→ **Excerpted passage**

Thus, in one embodiment of the invention, peptides of preferably
5-20mer (i.e., N=5-20), more preferably, 8-10mer peptides are
synthesized, as epitope mapping studies (23) indicate that typical
epitopes recognized by antibodies contain only about 6 amino acids.
Because the number of different peptide sequences on a chip will be
no more than several hundred thousand, only a very small fraction
of all possible sixmers will be synthesized.
[0078] Protection and Deprotection of Amino Acids
[0079] Another aspect of the invention teaches how to selectively
deprotect small, defined areas (pixels) on the glass surface.
Deprotection thus requires efficient chemistry and engineering
(i.e., the micromirror technology discussed earlier). Photolabile
protective groups were first introduced by (24) and subsequently
many variants have been described (25), most of which incorporate a
2-nitrobenzyl group.
[0080] Preferably, the N-.alpha.6-nitroveratyloxycarbonyl (Nvoc)

→ **Assignment A**
Rewrite the paragraph of the peptide chip excerpt that begins "Thus, in one embodiment" in two shorter sentences, keeping its main facts.
→ **Assignment B**
Return everything in the peptide chip excerpt from "Deprotection thus requires" down to "2-nitrobenzyl group.", copied word for word.
→ **Assignment C**
Sum up the peptide chip excerpt in two sentences.
The lines have nothing to do with the peptide chip excerpt.

→ **Given entries**
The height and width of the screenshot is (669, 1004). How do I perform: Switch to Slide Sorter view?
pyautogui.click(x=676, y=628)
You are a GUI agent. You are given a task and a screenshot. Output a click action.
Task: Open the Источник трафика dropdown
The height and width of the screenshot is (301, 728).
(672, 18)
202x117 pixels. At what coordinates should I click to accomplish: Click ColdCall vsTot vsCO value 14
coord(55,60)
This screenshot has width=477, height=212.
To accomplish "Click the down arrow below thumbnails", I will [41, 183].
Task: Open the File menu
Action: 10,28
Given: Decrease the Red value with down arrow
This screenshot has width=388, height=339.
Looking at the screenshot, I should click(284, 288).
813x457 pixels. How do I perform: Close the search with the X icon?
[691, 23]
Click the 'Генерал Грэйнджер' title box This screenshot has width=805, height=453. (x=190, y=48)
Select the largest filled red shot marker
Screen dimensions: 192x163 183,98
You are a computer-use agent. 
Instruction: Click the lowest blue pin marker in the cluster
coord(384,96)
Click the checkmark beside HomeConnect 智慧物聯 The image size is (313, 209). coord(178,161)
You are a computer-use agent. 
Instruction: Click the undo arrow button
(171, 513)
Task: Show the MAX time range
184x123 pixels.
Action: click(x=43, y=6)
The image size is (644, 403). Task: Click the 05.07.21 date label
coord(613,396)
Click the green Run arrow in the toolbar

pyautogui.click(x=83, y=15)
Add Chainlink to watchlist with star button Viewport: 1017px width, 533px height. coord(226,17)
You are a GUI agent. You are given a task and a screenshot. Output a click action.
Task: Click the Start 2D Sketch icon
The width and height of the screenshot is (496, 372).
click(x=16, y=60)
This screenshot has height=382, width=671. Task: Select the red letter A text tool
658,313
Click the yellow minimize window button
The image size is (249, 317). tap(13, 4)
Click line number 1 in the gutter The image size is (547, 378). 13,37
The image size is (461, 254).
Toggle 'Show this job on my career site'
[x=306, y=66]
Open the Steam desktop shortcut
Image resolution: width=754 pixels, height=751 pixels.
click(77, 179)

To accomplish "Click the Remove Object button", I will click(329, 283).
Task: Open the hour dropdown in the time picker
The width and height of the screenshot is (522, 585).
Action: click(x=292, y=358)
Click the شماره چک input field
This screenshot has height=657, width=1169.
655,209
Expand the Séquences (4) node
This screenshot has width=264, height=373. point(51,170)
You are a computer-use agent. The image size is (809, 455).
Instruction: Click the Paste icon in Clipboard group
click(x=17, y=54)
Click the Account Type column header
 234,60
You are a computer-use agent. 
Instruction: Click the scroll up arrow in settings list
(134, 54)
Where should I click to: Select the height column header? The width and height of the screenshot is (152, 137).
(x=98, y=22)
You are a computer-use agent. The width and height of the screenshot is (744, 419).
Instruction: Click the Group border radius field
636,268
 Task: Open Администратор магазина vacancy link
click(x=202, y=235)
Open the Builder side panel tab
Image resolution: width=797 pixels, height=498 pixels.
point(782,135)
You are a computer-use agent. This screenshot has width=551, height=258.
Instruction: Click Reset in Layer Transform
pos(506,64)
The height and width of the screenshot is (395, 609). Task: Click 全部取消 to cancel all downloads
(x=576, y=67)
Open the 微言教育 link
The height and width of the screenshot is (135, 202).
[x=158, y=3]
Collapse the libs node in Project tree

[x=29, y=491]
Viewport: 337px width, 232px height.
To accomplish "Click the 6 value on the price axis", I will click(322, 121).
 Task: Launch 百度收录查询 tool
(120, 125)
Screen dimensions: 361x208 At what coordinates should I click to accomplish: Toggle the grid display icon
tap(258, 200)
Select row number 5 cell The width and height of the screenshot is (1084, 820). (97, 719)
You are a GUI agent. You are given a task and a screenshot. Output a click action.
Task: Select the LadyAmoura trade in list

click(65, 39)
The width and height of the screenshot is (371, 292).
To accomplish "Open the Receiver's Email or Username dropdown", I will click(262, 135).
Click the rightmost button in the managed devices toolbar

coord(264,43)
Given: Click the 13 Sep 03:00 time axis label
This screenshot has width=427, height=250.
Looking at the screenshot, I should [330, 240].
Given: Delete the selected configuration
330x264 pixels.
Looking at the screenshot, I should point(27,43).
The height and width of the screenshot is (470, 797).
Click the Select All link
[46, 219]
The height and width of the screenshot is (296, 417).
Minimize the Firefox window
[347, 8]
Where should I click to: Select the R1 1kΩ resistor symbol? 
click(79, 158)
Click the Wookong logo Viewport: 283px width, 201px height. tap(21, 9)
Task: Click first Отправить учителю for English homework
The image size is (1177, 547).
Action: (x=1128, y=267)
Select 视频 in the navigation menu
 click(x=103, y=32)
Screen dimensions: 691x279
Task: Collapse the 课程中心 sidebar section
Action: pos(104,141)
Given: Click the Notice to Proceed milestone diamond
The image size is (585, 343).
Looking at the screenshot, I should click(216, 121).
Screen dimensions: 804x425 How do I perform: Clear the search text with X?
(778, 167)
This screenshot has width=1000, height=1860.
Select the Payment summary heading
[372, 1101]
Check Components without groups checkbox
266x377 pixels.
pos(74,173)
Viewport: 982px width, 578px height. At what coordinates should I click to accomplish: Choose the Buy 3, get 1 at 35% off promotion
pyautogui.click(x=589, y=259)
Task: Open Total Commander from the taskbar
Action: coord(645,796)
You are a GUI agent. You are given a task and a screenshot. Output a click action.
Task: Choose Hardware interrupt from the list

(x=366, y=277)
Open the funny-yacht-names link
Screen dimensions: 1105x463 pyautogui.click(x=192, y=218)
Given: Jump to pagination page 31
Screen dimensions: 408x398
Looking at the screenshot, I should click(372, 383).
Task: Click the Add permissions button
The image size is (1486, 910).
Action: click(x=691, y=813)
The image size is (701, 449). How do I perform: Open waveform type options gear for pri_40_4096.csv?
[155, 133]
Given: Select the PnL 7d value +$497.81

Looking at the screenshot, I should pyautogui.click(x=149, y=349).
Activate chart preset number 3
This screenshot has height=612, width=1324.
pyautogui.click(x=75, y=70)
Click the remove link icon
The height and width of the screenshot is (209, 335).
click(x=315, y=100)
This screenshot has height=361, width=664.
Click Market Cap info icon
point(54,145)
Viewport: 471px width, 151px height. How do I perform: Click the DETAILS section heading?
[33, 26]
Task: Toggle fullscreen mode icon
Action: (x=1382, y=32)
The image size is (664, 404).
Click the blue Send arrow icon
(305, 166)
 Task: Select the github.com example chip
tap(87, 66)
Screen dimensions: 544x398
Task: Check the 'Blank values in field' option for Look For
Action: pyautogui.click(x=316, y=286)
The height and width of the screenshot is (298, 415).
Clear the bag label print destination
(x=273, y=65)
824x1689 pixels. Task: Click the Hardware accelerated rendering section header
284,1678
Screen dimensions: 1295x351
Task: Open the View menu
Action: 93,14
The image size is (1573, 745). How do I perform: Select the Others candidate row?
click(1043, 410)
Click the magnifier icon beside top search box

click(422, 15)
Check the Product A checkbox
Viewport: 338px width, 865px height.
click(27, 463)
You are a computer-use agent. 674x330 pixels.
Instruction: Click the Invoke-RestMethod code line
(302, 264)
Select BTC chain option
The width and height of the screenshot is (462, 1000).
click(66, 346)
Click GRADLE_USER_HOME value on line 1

→ **Task result A**
Peptides preferably 5 to 20 amino acids long, and more preferably 8 to 10, are synthesized because epitope mapping studies show that typical antibody epitopes contain only about 6 amino acids. Since a chip carries no more than several hundred thousand different sequences, only a very small fraction of all possible sixmers will be synthesized.

→ **Task result B**
Deprotection thus requires efficient chemistry and engineering
(i.e., the micromirror technology discussed earlier). Photolabile
protective groups were first introduced by (24) and subsequently
many variants have been described (25), most of which incorporate a
2-nitrobenzyl group.

→ **Task result C**
Peptides of preferably 5 to 20 residues, more preferably 8 to 10, are synthesized because typical antibody epitopes contain only about six amino acids, and with no more than several hundred thousand sequences per chip, only a very small fraction of all possible sixmers will be made. Another aspect teaches how to selectively deprotect small, defined areas (pixels) on the glass surface, which requires efficient chemistry and engineering, and many photolabile protective groups have been described, most of which incorporate a 2-nitrobenzyl group.